Items from a data source
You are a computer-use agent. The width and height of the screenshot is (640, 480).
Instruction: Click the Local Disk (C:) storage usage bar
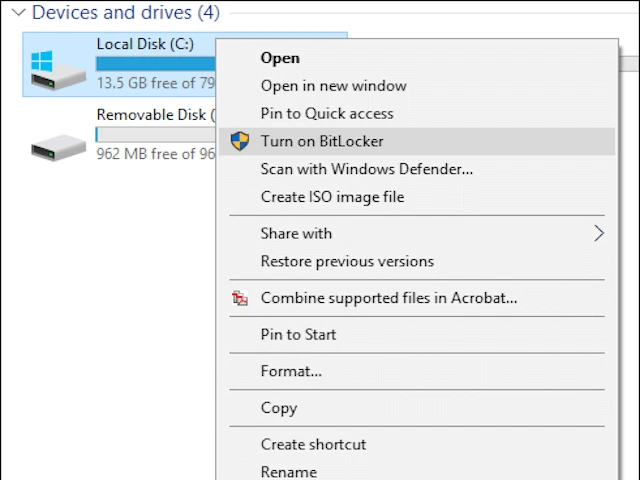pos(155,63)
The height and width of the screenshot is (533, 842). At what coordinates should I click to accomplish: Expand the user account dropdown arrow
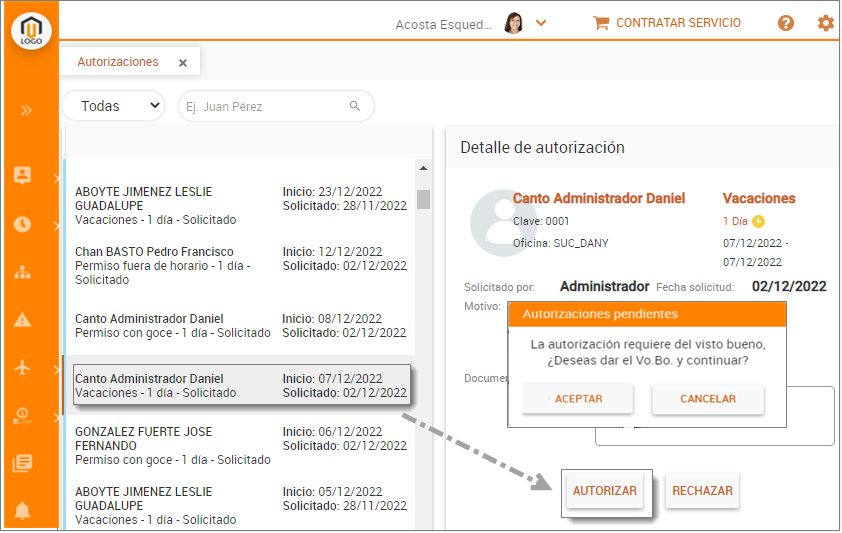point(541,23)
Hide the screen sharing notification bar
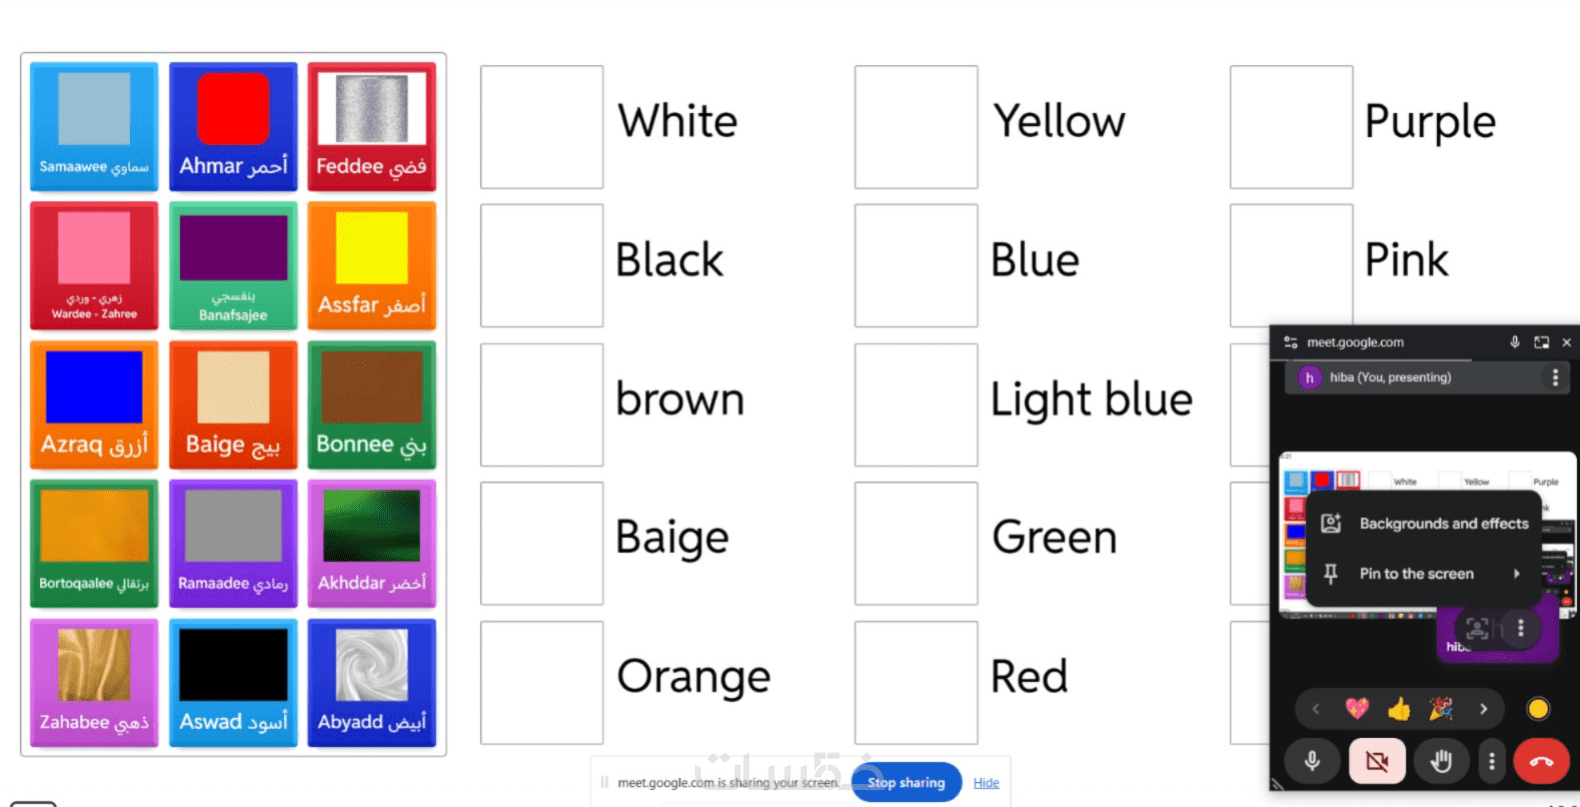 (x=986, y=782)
--
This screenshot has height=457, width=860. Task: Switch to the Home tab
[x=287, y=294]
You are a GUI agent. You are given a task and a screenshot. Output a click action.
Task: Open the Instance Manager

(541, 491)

# TASK STATEMENT:
Please copy out each line in the entries that mentions the string "agent".

# RESULT OF THIS EXERCISE:
You are a computer-use agent. The width and height of the screenshot is (640, 480).
You are a GUI agent. You are given a task and a screenshot. Output a click action.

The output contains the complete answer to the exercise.